推測するに鞄の持ち主は、おそらく書いた人の子どもか孫で、革命が起こり大あわてで家にあったものを鞄に詰め込み逃げてきたのだろう。書いた人物は、一つの物語を創ろうと材料集めして、骨組をたてた。が、何らかの理由で仕あげることができなかった。名作の草稿ならともかく、まったく無名の人の草稿では、紙クズ同然のしろものだ。しかし、切れ切れだが読んでみると、書いた本人とドストエフスキー作品を愛読する私の気持ちと重なるところがあった。それ故、せっかくなので本誌で公表することにした。本誌発行者には、掲載を許可していただき、ご厚意に感謝するしだいである。
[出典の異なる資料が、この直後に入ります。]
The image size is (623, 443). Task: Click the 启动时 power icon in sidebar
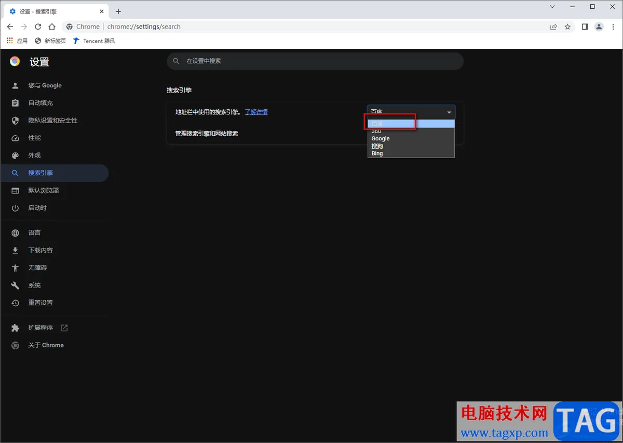[15, 207]
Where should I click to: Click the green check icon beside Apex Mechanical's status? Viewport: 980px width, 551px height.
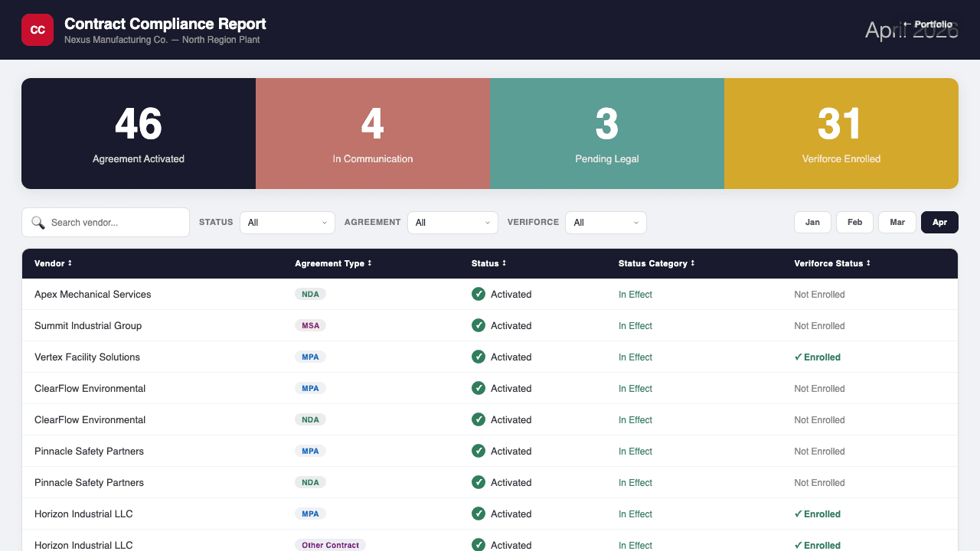pyautogui.click(x=478, y=294)
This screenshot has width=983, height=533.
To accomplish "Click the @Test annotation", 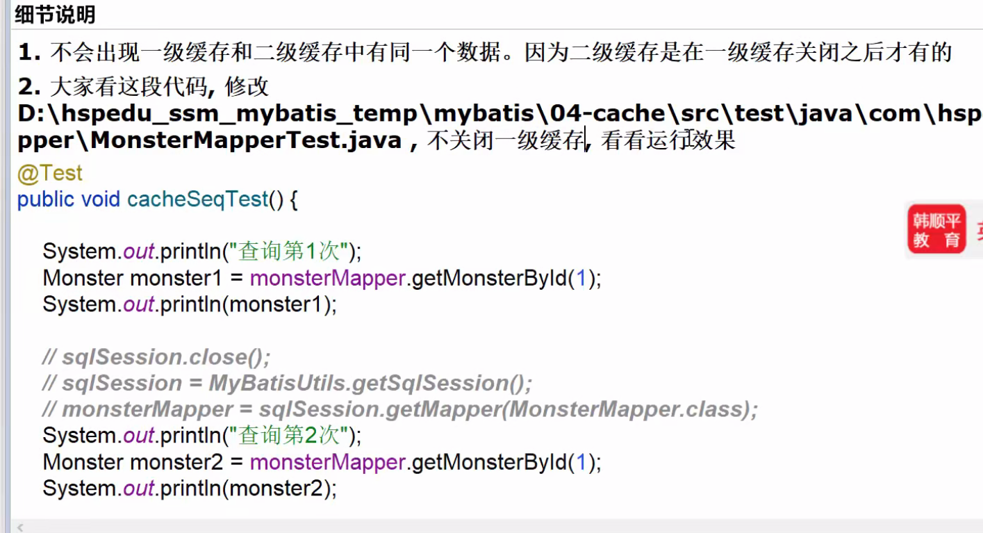I will coord(50,173).
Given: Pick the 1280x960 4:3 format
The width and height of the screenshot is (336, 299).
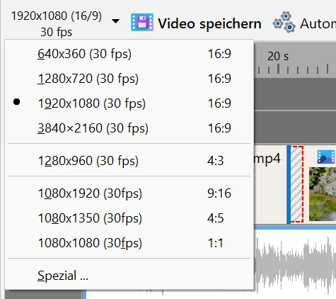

※デカブリストの乱=一八二五年十二月十四日、ロシアの首都ペテルブルグでで青年将校と貴族が専制政治打倒と農奴制の廃止訴え兵士三千人を率いていっせいに蜂起した。彼らは元元老院前広場を占拠、首都総督と司令官を射殺した。が、皇帝ニコライ一世によって武力で砲撃戦の末、鎮圧された。首謀者逮捕。五人が絞首刑、一二一人がシベリア流刑。
1849年12月22日のことを記す 皇帝官房五課所属文書係第六等官S.T.
一、セミョーノフ練兵場
早朝の兵舎の屋根に降り積もった純白の雪が朝の光にまぶしい。昨夜の吹雪はすっかりやんで、オブヴォードヌイ運河に接するセミョーノフ練兵場の上には真っ青な大空がひろがっていた。いつもの朝がはじまろうとしていた。が、地上の光景はいつもの朝とは違っていた。張りつめた凍てついた空気は、同じだが、そのなかに湯気が沸き立っていた。それもそのはず、いつもなら人っ子一人いない練兵場の広場は、早朝にもかかわらず黒山の人だかりだった。数千人の人間が広場の処刑台を取り囲んでいた。処刑台の前に一定間隔で立ち並ぶ兵士は、俸杭のように微動だにしない。が、それを囲む群衆は、広場周辺から運河通りまで立錐の余地がないほど埋め尽くしていた。皆、この朝行なわれる公開処刑を見物にきた人々である。なにしろ、一時に二十一名もの国事犯の男たちが銃殺刑に処せられる。全員が国家転覆を狙った重犯罪人である。いわゆる政治犯、思想犯だ。それだけになかには著名人、身分の高い者もいる。―ということで、見物人のなかには、悲しみ祈るものもあった。が、ほとんどは物見遊山のヤジ馬だった。その顔は、評判の芝居でも観劇にでもきたような、物珍しい見せ物を見にきたような、一種興奮と期待と興味に満ちあふれていた。だれしもが囚人が到着し、処刑がはじまるのを待ちわびていた。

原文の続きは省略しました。